-- SET PROBLEM --
Recast the lines of the items from the one containing "The height and width of the screenshot is (530, 1568)." through the one containing "Image resolution: width=1524" as a numbered list, including only those lines and omitting any blank ones.

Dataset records
+ + + +
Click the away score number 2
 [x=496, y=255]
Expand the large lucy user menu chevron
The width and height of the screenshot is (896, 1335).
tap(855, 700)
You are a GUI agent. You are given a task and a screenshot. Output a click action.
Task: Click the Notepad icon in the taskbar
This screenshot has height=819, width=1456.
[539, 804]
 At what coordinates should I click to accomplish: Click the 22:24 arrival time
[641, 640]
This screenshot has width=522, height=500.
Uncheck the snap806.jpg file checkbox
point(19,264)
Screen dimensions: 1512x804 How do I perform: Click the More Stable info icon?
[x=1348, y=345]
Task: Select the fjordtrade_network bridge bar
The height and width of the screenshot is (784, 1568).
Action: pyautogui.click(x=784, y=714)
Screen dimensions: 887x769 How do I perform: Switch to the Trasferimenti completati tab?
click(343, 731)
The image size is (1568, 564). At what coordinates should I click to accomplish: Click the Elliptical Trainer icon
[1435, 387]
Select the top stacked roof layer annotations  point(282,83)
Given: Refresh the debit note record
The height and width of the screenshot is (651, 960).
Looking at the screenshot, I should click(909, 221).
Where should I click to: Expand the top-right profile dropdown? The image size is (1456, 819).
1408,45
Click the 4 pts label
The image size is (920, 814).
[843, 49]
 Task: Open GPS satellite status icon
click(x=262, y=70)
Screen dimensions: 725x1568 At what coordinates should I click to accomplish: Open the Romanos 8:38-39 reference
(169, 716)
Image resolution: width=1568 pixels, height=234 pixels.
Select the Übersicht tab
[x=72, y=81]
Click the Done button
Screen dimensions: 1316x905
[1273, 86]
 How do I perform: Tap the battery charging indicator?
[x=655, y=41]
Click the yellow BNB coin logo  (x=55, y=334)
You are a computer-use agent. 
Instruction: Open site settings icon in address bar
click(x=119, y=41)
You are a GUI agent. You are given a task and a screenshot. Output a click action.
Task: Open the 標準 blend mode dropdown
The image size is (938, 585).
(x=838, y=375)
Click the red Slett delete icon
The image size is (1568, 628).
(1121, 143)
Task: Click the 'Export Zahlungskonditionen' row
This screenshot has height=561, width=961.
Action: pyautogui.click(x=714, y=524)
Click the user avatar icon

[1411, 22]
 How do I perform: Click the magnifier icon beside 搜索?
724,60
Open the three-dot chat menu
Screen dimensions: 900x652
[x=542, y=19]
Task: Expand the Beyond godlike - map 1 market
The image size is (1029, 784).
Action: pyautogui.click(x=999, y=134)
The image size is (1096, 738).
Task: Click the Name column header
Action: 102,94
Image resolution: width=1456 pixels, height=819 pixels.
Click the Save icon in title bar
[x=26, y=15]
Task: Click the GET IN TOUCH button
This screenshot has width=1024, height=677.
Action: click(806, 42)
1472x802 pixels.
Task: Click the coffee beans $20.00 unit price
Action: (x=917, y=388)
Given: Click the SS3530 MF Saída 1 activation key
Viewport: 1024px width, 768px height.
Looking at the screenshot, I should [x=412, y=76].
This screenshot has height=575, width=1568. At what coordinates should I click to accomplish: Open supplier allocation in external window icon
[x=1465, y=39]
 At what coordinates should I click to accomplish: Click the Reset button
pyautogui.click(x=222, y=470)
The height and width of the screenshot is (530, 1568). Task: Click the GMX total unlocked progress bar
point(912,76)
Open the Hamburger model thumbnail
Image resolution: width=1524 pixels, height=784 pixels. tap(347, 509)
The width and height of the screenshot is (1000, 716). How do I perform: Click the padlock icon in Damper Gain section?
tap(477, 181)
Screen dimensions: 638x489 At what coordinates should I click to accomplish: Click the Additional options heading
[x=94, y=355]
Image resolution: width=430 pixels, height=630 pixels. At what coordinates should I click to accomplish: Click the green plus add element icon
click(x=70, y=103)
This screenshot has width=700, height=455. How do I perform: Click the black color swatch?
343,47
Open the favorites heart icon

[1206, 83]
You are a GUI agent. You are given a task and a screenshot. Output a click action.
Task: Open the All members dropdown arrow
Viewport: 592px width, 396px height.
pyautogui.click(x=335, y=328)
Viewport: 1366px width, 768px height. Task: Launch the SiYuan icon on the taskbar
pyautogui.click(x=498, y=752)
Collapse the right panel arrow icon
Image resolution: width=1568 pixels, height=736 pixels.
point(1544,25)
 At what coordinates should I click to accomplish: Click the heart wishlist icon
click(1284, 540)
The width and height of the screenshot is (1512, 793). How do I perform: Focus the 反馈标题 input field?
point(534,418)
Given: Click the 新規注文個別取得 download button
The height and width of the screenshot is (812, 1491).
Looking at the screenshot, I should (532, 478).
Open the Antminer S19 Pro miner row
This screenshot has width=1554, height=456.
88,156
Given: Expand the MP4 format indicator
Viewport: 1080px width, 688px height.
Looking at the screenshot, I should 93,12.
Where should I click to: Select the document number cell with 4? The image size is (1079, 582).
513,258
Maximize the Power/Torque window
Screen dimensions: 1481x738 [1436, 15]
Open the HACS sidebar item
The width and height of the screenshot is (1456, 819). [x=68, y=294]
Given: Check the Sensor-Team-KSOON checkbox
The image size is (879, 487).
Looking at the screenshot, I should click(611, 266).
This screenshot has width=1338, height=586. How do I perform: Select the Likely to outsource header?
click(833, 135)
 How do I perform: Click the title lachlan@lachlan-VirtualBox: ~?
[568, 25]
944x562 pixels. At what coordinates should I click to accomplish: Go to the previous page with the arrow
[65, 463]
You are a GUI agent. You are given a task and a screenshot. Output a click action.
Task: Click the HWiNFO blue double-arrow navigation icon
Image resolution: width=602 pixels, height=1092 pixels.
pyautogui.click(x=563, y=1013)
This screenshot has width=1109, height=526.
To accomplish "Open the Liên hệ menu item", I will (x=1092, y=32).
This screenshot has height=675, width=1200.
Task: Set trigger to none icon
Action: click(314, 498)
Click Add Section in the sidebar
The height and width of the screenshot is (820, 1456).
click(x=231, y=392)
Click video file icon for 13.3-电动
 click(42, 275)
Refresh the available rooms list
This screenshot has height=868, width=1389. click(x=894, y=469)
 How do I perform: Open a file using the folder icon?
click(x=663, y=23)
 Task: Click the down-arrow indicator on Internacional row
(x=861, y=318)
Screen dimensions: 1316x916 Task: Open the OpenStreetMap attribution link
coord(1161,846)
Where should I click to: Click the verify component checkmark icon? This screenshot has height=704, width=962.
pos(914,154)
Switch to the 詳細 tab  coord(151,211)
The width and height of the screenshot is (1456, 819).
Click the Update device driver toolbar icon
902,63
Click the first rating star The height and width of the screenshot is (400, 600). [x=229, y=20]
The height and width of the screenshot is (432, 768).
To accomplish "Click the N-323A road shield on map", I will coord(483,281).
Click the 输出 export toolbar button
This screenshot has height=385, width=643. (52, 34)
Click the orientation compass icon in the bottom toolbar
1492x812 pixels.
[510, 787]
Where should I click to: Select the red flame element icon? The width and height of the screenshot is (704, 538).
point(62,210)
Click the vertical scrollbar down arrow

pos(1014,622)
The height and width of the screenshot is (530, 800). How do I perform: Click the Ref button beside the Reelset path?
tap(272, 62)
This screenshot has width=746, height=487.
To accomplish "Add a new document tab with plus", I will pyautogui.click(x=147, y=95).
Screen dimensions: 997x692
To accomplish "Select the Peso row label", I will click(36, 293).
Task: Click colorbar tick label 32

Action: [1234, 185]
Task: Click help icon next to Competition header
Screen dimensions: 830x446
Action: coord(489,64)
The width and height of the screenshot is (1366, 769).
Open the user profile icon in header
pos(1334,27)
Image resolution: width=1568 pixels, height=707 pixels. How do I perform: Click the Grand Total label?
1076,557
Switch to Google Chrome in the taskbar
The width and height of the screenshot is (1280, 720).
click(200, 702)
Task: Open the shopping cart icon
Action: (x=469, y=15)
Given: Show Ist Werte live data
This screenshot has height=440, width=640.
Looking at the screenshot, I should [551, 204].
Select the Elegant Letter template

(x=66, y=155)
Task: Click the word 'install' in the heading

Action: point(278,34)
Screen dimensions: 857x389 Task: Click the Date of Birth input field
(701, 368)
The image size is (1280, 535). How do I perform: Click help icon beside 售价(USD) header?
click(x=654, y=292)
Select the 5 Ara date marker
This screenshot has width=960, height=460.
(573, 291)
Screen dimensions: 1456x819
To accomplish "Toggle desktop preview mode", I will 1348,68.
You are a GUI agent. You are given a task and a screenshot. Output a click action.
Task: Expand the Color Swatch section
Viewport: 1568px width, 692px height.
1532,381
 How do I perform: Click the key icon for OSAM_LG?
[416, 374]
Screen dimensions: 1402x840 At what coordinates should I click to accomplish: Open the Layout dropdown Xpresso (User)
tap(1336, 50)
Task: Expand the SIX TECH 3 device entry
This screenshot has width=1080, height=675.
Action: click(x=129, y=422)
+ + + +
-- WRITTEN REPLY --
1. The height and width of the screenshot is (530, 1568). Task: Click the GMX total unlocked progress bar
2. point(912,76)
3. Open the Hamburger model thumbnail
4. Image resolution: width=1524 pixels, height=784 pixels. tap(347, 509)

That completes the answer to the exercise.